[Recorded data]

§

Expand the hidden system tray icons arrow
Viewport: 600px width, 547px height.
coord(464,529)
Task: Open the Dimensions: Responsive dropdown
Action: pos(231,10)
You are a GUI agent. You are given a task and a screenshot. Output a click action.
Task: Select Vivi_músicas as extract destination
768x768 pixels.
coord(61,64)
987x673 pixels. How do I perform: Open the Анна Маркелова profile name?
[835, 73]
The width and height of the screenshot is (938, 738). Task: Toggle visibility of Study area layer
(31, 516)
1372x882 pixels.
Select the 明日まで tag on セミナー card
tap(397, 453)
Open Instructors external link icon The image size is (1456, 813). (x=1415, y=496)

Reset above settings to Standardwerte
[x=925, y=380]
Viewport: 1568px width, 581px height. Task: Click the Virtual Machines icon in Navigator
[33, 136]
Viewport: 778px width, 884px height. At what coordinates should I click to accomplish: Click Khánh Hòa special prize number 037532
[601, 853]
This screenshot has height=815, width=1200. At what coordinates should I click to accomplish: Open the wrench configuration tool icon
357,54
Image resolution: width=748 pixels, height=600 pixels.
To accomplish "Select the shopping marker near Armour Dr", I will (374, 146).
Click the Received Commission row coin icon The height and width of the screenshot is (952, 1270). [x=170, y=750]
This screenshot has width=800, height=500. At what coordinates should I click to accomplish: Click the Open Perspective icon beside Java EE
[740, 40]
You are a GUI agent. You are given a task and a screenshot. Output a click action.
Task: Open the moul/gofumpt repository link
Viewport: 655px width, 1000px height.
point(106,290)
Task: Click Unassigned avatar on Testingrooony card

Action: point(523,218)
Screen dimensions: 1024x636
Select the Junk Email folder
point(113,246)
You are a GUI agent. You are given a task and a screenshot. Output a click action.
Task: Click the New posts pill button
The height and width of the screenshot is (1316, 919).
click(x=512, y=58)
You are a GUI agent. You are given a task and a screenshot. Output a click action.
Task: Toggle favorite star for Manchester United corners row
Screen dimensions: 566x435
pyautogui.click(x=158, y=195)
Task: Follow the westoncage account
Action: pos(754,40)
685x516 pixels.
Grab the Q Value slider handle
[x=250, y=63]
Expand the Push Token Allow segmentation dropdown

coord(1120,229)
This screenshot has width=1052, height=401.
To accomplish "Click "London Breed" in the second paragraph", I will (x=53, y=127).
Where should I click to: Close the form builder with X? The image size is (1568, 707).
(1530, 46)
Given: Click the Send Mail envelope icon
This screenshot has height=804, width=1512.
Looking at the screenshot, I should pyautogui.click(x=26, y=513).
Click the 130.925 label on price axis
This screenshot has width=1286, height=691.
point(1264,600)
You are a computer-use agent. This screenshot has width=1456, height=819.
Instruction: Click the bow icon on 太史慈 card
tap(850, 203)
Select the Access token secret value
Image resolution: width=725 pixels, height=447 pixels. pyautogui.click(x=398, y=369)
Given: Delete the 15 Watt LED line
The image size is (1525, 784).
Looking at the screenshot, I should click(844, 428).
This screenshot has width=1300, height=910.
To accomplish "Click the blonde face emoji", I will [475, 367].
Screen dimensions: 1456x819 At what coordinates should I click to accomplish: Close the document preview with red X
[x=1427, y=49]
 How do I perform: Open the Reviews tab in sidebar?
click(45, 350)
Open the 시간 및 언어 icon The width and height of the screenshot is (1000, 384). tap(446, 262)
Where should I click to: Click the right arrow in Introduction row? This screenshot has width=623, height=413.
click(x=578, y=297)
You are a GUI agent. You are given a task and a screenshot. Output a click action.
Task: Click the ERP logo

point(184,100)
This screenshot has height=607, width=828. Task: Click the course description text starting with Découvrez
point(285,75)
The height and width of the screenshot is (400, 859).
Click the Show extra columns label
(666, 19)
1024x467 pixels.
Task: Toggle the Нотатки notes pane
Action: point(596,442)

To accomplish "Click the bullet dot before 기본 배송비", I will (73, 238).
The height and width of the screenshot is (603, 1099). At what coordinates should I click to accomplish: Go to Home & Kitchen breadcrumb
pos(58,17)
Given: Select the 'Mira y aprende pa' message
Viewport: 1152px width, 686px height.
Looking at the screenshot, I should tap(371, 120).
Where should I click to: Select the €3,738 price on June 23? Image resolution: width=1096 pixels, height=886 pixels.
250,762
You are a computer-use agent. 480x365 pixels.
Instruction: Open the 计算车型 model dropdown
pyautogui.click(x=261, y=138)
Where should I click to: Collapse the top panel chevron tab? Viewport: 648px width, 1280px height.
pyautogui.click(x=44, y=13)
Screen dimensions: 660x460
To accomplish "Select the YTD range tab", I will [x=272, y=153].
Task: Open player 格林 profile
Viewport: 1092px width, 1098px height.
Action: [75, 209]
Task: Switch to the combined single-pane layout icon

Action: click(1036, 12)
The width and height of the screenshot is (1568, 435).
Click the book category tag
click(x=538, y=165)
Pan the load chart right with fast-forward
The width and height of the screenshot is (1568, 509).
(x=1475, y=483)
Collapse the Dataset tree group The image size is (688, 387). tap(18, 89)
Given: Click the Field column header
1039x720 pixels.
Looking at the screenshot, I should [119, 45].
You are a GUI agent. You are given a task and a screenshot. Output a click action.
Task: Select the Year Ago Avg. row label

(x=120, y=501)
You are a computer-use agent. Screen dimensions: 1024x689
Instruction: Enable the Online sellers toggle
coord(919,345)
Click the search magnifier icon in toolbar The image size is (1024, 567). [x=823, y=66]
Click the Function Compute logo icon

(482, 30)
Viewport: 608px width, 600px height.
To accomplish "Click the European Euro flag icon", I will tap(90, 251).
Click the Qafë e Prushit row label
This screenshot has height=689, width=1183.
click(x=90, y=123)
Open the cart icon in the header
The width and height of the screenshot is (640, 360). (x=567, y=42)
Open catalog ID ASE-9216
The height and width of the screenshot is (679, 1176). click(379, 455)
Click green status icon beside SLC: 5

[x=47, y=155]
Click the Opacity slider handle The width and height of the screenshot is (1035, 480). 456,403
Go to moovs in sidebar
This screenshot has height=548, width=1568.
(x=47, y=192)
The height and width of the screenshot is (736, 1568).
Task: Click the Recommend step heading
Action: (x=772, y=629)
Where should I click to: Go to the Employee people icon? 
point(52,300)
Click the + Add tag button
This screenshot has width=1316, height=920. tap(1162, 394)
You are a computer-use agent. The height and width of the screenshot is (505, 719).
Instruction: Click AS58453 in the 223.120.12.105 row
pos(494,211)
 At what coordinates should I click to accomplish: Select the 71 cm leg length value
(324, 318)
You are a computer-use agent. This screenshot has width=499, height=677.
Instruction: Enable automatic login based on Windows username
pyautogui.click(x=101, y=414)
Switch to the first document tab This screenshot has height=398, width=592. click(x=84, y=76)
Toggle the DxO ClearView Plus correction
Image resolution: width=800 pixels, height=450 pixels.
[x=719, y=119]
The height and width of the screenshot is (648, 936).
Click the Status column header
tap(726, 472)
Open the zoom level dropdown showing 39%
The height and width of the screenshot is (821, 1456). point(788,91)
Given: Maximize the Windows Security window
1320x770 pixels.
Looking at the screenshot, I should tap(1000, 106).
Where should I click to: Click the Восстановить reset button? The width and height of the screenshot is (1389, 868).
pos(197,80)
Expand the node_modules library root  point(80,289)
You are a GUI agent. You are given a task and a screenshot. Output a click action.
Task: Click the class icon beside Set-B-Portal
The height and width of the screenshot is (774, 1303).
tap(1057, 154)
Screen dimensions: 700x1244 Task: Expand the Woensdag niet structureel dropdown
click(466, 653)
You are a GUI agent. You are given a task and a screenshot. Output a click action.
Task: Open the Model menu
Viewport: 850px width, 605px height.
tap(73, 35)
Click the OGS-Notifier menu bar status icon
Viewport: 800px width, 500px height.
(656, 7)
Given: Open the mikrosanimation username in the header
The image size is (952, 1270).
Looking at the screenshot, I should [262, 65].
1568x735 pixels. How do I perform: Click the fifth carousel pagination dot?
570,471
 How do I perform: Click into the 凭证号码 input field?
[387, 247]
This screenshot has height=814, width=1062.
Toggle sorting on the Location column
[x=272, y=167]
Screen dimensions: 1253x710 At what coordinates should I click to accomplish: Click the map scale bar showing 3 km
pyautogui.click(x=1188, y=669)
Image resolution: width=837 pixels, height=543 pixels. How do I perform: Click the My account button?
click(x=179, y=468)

§

» PROBLEM: Give again exactly, and only, the lines above starting at the one with "Task: Open the moul/gofumpt repository link" and ending at the one with "685x516 pixels.".

» OUTPUT:
Task: Open the moul/gofumpt repository link
Viewport: 655px width, 1000px height.
point(106,290)
Task: Click Unassigned avatar on Testingrooony card

Action: point(523,218)
Screen dimensions: 1024x636
Select the Junk Email folder
point(113,246)
You are a GUI agent. You are given a task and a screenshot. Output a click action.
Task: Click the New posts pill button
The height and width of the screenshot is (1316, 919).
click(x=512, y=58)
You are a GUI agent. You are given a task and a screenshot. Output a click action.
Task: Toggle favorite star for Manchester United corners row
Screen dimensions: 566x435
pyautogui.click(x=158, y=195)
Task: Follow the westoncage account
Action: pos(754,40)
685x516 pixels.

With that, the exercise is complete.